Once threatened with demolition to make way for an elevated highway, Old Fort York now brims with the fife-and-drum Redcoat flavor of a colonial English garrison. To visit this city within a city is to escape the 21st-century metropolis outside its formidable defenses.
A designated National Historic Site, Fort York is fully restored, and today accommodates the country's finest collection of authentic War-of-1812-era structures. (Sadly, many original buildings were demolished in the early 1950s.) In addition to tours of the fort and battlefields, there is period music, country dancing demonstrations, military displays, musket demonstrations, drill classes and more.
The modern attraction features employees in period costume who bring colonial York back to life, and provide helpful information about the fort's continuously maintained barracks, blockhouses, and gunpowder magazines.
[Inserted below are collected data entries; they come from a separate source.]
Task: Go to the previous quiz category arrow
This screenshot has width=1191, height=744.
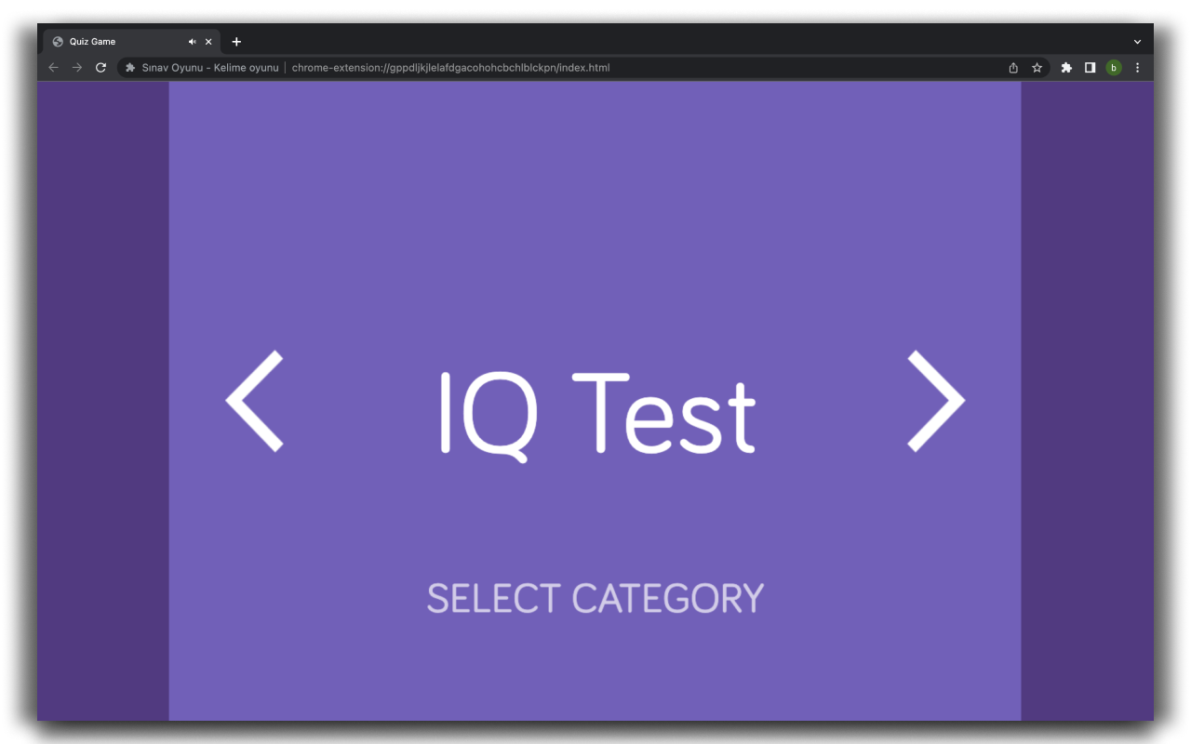Action: 255,402
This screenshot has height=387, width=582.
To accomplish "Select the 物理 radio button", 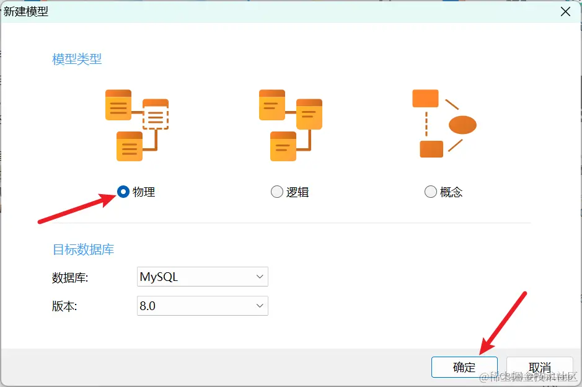I will [122, 192].

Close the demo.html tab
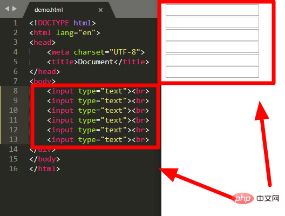click(100, 10)
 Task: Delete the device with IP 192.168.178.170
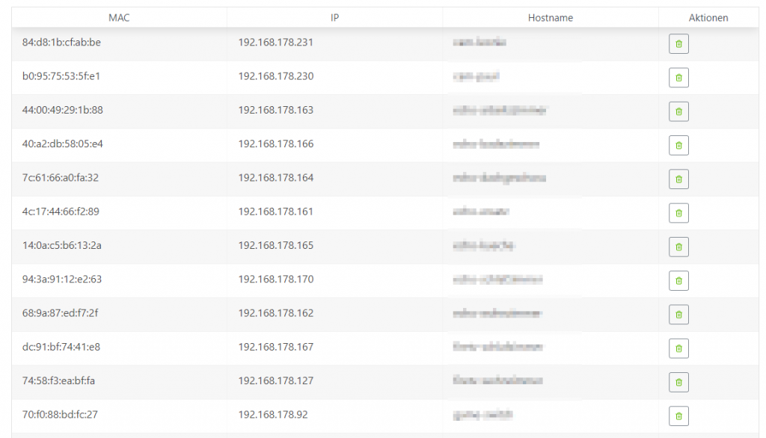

And don't forget to visit the handsomest of all the buildings: the red brick, single-story, ten-room quarters for senior officers. Those Redcoats had it pretty good.
Founded in 1793 on a triangular plot of land in York (now Toronto), the present fort is actually the second to occupy the seven-acre site. The first was destroyed in an American invasion during the War of 1812.
The British eventually ceded the fort to Canadian control in the 1840s, and today its eight remaining original structures comprise the oldest buildings in booming Toronto, once a colonial capital and British fort. During a century-and-a-half period, troops were mustered here for numerous wars and rebellions.
Wandering around the various installations today, it's easy to imagine the large impact the fort had on the little town. Indeed, countless importers, merchants and pub owners set up shop outside its gates.
Free parking for visitors at the end of Garrison Rd.